### Your instructions
Rewrite the lines below as a Markdown table with the columns "No." and "Line". Start with the line that contains "You are a computer-use agent. The" and go on through the line that contains "[x=600, y=61]". Number each line, skip any blank lines, and leave the pictures out.

### Data to process
+ + + + +

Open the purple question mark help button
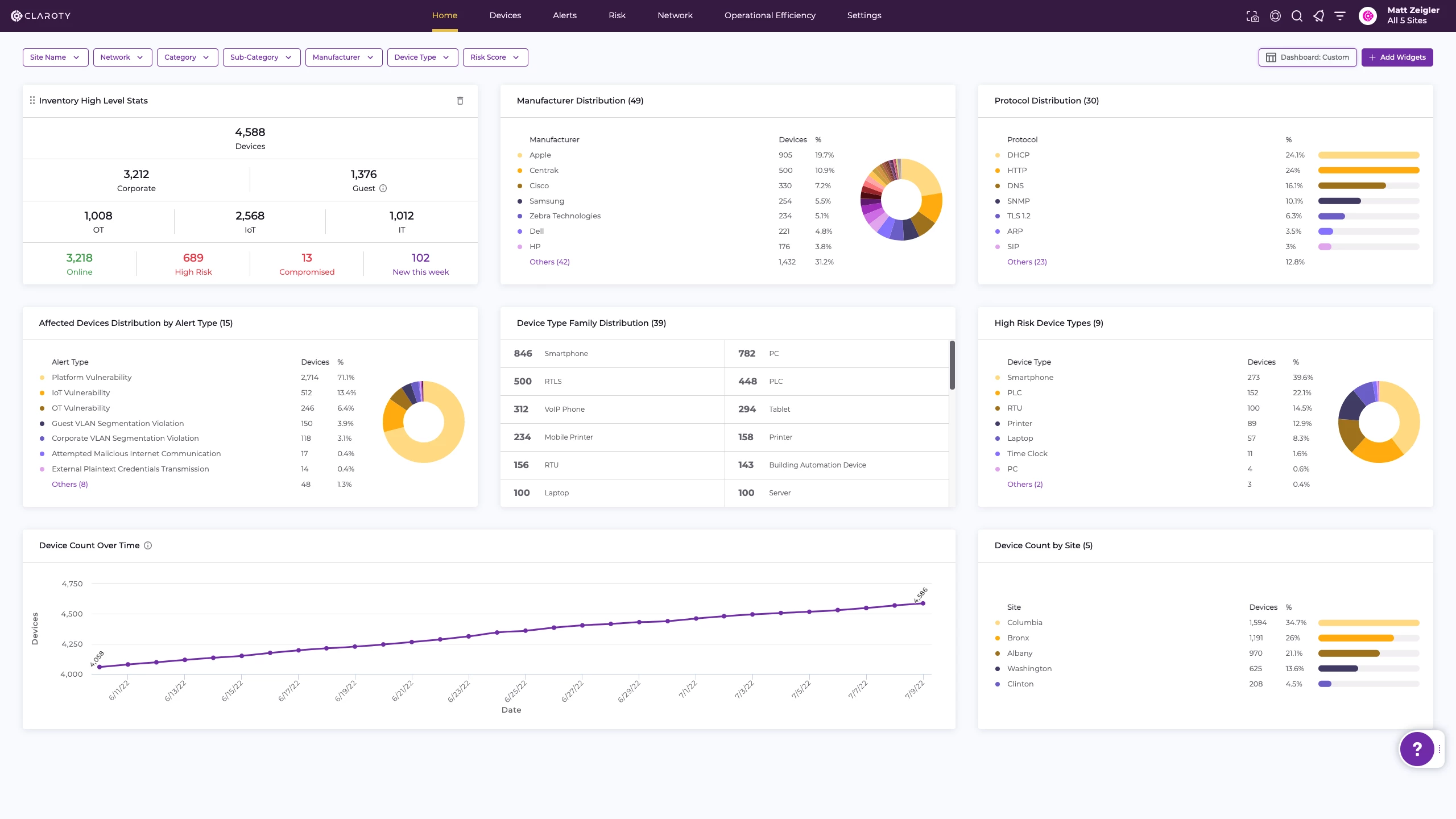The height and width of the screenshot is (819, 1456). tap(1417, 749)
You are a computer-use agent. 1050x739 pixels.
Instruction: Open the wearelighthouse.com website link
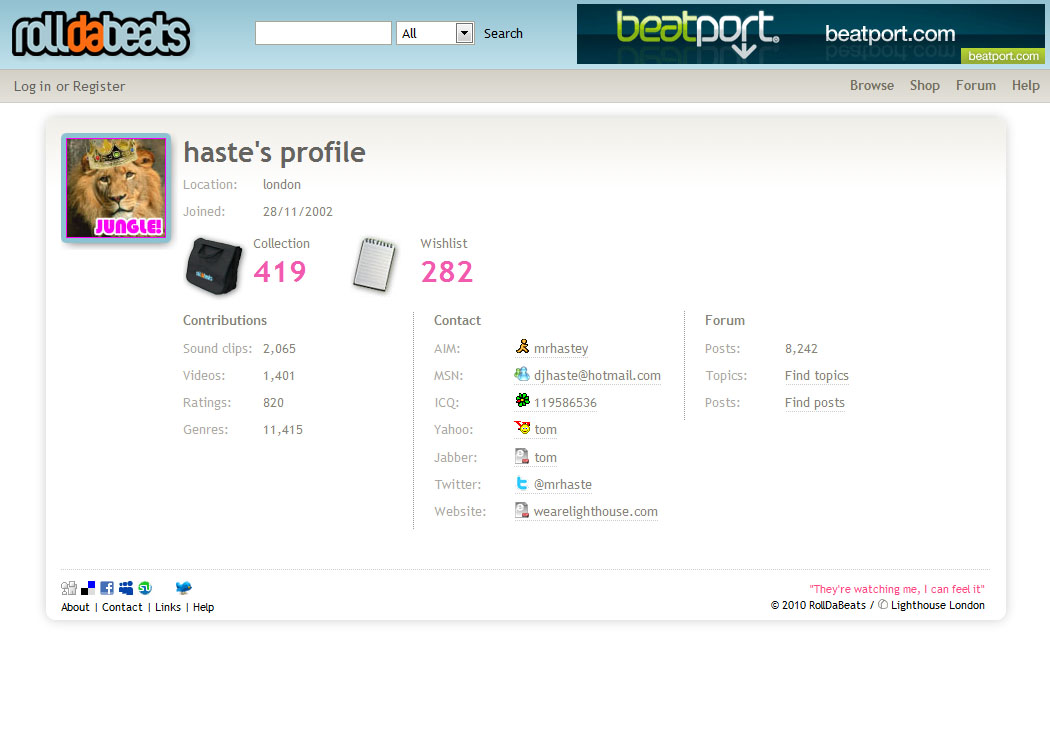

+ + + + +

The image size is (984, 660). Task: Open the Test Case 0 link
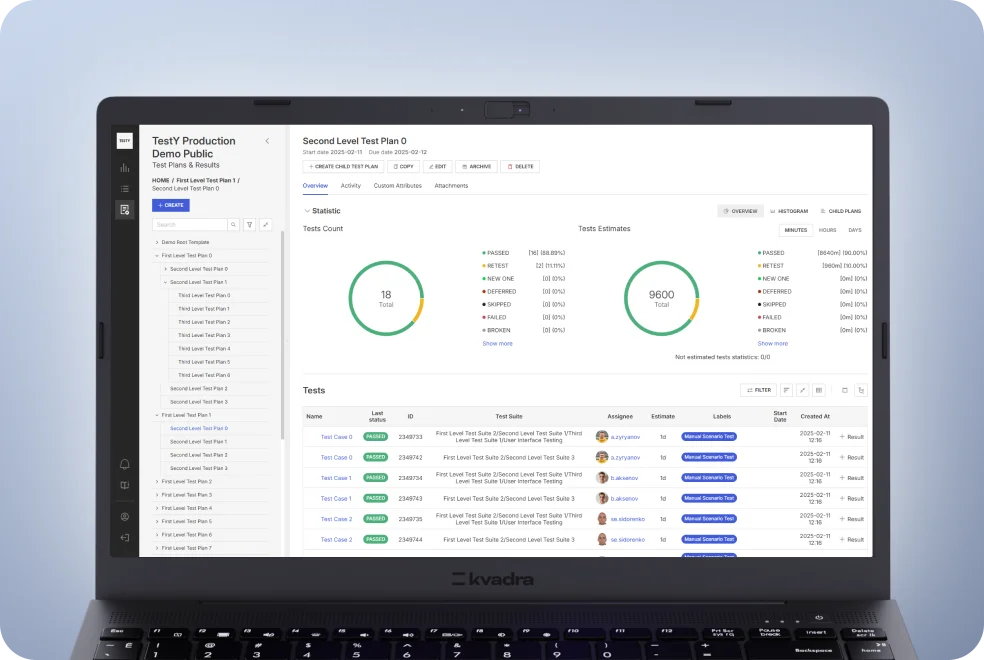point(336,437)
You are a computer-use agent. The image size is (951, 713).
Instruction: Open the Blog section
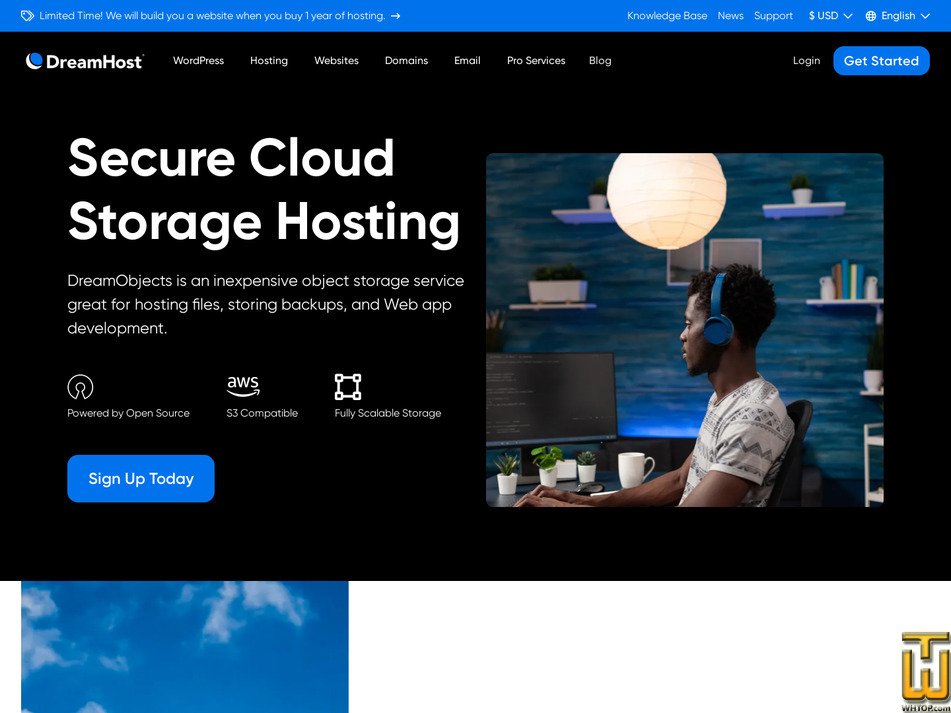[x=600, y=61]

+ + + + +

### Right answer
| No. | Line |
|---|---|
| 1 | You are a computer-use agent. The image size is (951, 713). |
| 2 | Instruction: Open the Blog section |
| 3 | [x=600, y=61] |